The servants who have been stolen or enticed away from their guardians and masters, have a terrible experience with their Northern friends. It appears by an article copied in our columns, last week, from a Philadelphia paper, that those in the army who are so fortunate as to escape destruction from Southern rifles, are deprived of their pay by their officers. Those who crowd the capitol “are destitute of all the comforts of life and in the most abject poverty, from the hoary-headed old man and woman to the infant at the breast.” “Some of them are almost naked, and many without covering or a place to rest their heads upon at night, except the cold earth, which has already produced considerable sickness among them.” Such is the account given of their condition by the Committee of an association formed in Washington for their relief. The Committee make an earnest appeal to the public for old clothes, food, nourishment for the sick, and bed clothes, in their behalf.
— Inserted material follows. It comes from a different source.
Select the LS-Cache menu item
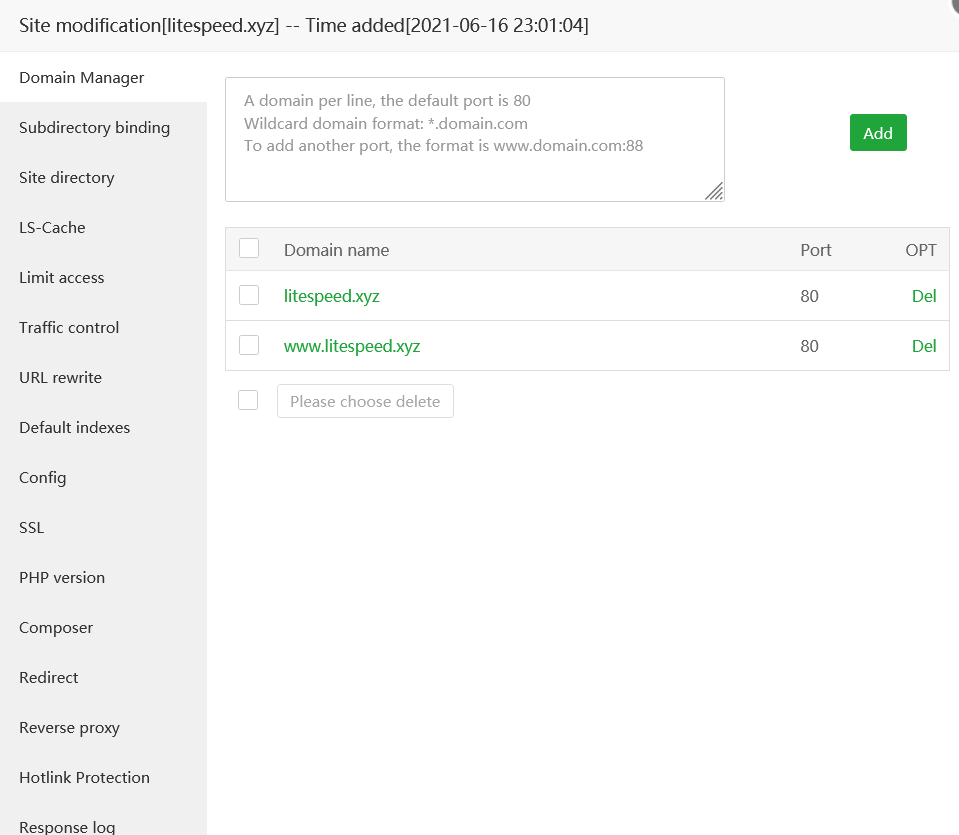 pos(52,228)
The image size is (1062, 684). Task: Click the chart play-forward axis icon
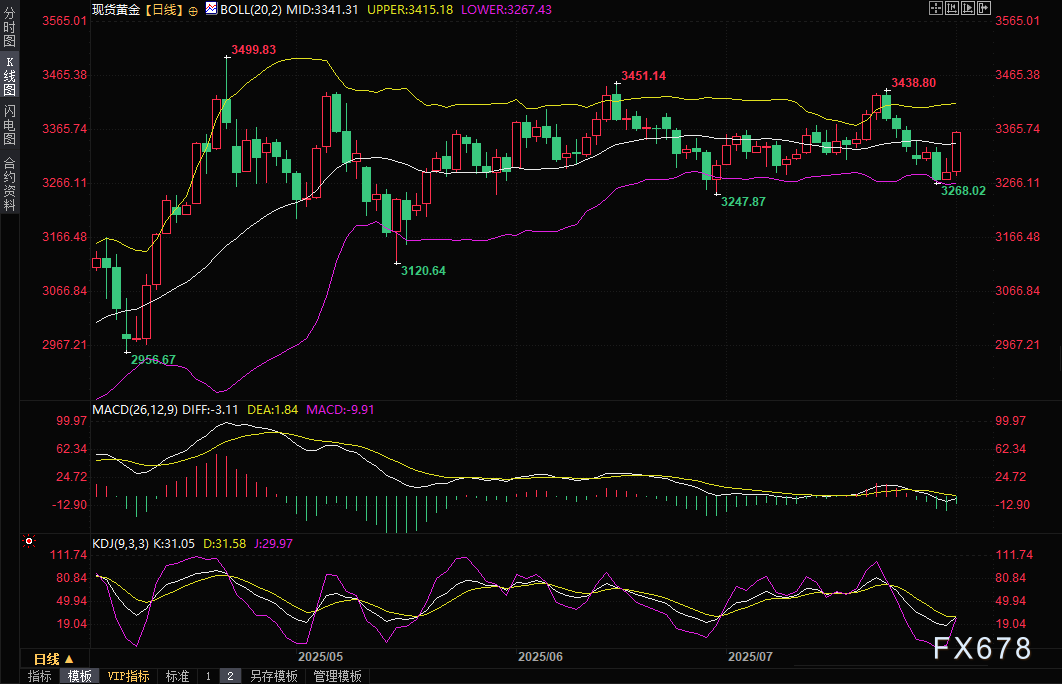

Mr. Lincoln and his minions in their false and boasted philanthropy, have no doubt inflicted more suffering and wretchedness upon the thousands they have stolen, than had been endured by the millions under the care of their masters during the past century. The negro as a servant under the care of a good master, is in his rightful and normal condition. His position is in harmony with the voice of ancient prophecy, with the precepts of the Bible, and is sanctioned by its ameliorating influences on his life and character. Accordingly the three or four millions, held as servants in the Confederate States, are more elevated physically, socially, and morally, than any other equal number of negroes on the face of the earth.

The most casual observer, however, is keenly aware that no freedmen are choosing to return to the South to be re-enslaved.